Autoscaler Image Selection Test Plan

PR Scope

Validate that the EKS plugin can select a cluster autoscaler image without relying only on a hardcoded Kubernetes-to-autoscaler map.

The change covers:

  • selecting an autoscaler tag from the configured registry tags list when a matching Kubernetes major/minor exists;
  • falling back to bundled known-good tags when registry tag discovery fails or has no matching tag;
  • allowing an explicit autoscaler image tag override for private or airgapped registries;
  • keeping fallback details in logs only, not in runnable UI output.

Sources

Preflight

Confirm the Kubernetes versions are available in the target AWS region before creating EKS clusters:

export AWS_REGION=eu-west-1

aws eks describe-cluster-versions --region "$AWS_REGION"

For this PR, prioritize currently supported EKS versions that exercise the selector behavior:

  • 1.35: expected to have a matching autoscaler tag.
  • 1.33: expected to have a matching autoscaler tag and verifies non-latest supported minors.
  • 1.36: expected to exercise the fallback path if no v1.36.x autoscaler tag is published.

Do not add 1.11 or 1.12 E2E clusters unless an existing legacy environment is already available.

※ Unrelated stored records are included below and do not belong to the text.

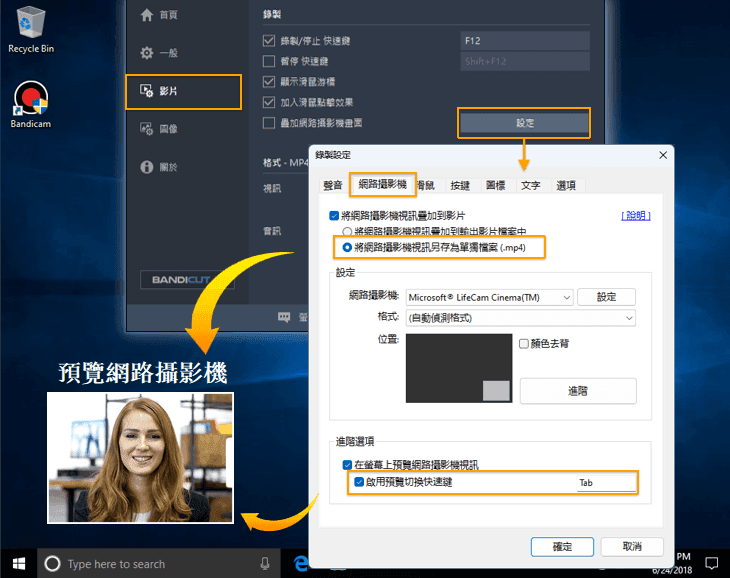
Task: Open the 圖像 (Image) sidebar icon
Action: [147, 129]
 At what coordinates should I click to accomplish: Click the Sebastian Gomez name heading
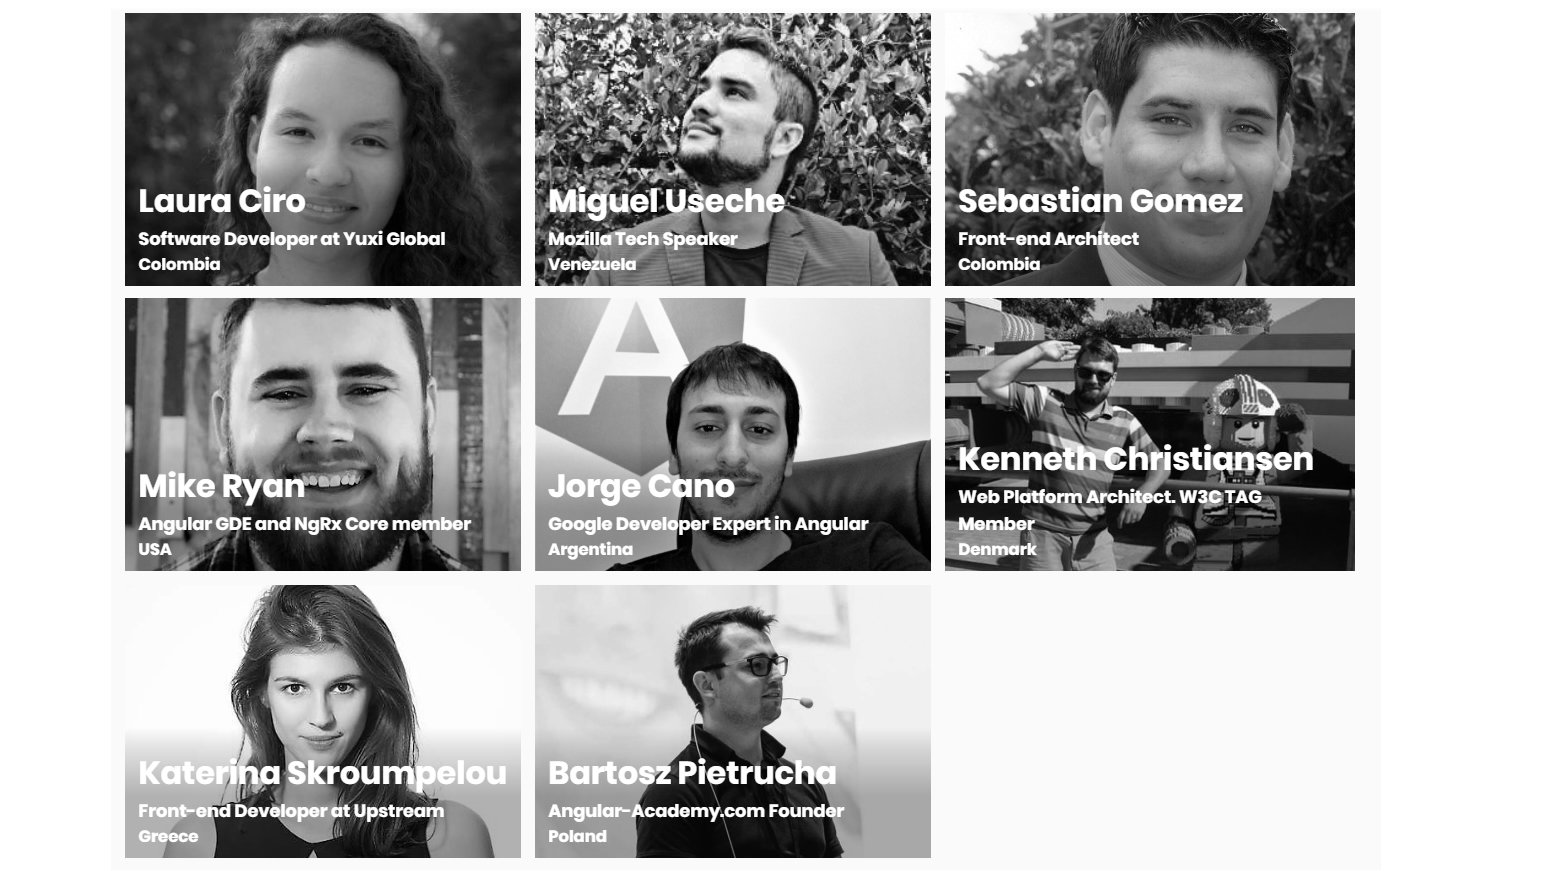coord(1100,201)
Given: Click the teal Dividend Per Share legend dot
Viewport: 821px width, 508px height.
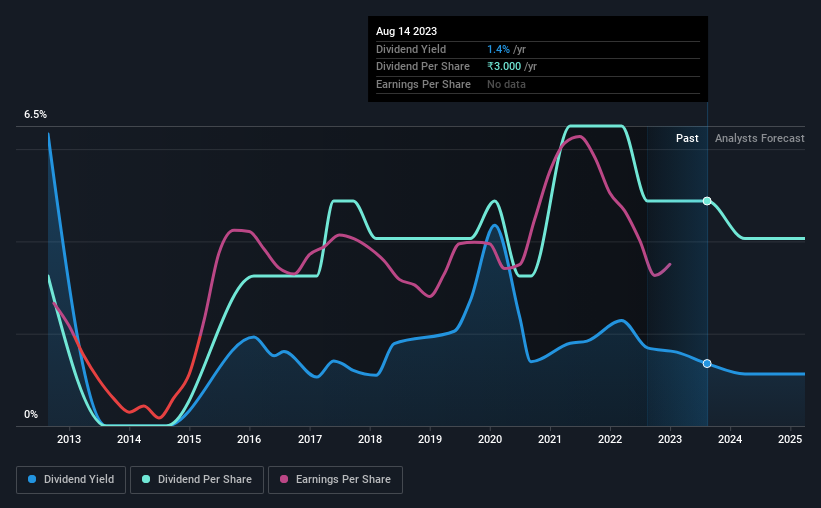Looking at the screenshot, I should click(146, 479).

They are outside the practical EKS coverage for this PR.

Private ECR Setup

Create or reuse one ECR repository whose path matches the image path built by the plugin:

<autoscalerRegistryURL>/autoscaling/cluster-autoscaler:<tag>

Example setup:

export AWS_REGION=eu-west-1
export AWS_ACCOUNT_ID=236706865914
export ECR_REGISTRY="${AWS_ACCOUNT_ID}.dkr.ecr.${AWS_REGION}.amazonaws.com"
export ECR_REPO_PREFIX="${YOUR_OWN_REPO_PREFIX}"
export ECR_REPO="${ECR_REPO_PREFIX}/autoscaling/cluster-autoscaler"

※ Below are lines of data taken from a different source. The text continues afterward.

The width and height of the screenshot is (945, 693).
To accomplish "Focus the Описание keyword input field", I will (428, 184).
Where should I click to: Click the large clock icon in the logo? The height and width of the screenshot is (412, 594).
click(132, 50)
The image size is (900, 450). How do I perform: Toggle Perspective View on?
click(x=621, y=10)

aws ecr create-repository \
  --region "$AWS_REGION" \
  --repository-name "$ECR_REPO"

aws ecr get-login-password --region "$AWS_REGION" \
  | docker login --username AWS --password-stdin "$ECR_REGISTRY"

Push only the images needed by the private-registry override scenarios:

docker pull registry.k8s.io/autoscaling/cluster-autoscaler:v1.35.0

docker tag registry.k8s.io/autoscaling/cluster-autoscaler:v1.35.0 \
  "$ECR_REGISTRY/$ECR_REPO:dss-qa-1_35"

docker tag registry.k8s.io/autoscaling/cluster-autoscaler:v1.35.0 \
  "$ECR_REGISTRY/$ECR_REPO:v1.35"

docker push "$ECR_REGISTRY/$ECR_REPO:dss-qa-1_35"
docker push "$ECR_REGISTRY/$ECR_REPO:v1.35"

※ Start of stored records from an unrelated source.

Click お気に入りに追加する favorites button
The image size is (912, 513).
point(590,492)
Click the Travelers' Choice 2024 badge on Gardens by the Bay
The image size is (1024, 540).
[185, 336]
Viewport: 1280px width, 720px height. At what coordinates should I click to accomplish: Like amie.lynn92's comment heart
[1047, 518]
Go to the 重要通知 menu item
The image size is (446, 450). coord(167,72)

Ensure the worker node role can pull from the private ECR repository:

  • ecr:GetAuthorizationToken
  • ecr:BatchCheckLayerAvailability
  • ecr:BatchGetImage
  • ecr:GetDownloadUrlForLayer

Also ensure the worker node role has the AWS permissions required by cluster autoscaler itself. The plugin deploys the upstream AWS cloud-provider autoscaler manifest; at runtime the pod must be able to inspect and update Auto Scaling Groups. If the cluster or node group was not created with the usual autoscaling permissions, attach a policy that allows the autoscaler actions needed for EKS node groups, including:

  • autoscaling:DescribeAutoScalingGroups
  • autoscaling:DescribeAutoScalingInstances
  • autoscaling:DescribeLaunchConfigurations
  • autoscaling:DescribeScalingActivities
  • autoscaling:DescribeTags
  • autoscaling:SetDesiredCapacity
  • autoscaling:TerminateInstanceInAutoScalingGroup
  • ec2:DescribeInstanceTypes
  • ec2:DescribeLaunchTemplateVersions

If pushing from a DSS instance or test instance, that role also needs push permissions such as:

  • ecr:InitiateLayerUpload
  • ecr:UploadLayerPart
  • ecr:CompleteLayerUpload
  • ecr:PutImage

E2E Scenarios

Public Registry, Matching Version

Create a plugin-managed EKS 1.35 cluster with autoscaling enabled and no autoscalerImageTagOverride.

Expected result:

  • autoscaler deployment uses the latest discovered v1.35.x tag;
  • runnable UI only reports autoscaler creation success;
  • logs show the selected autoscaler tag.

Repeat with EKS 1.33.

Expected result:

  • autoscaler deployment uses the latest discovered v1.33.x tag;
  • this proves selection is based on the cluster Kubernetes minor, not simply the newest published autoscaler tag.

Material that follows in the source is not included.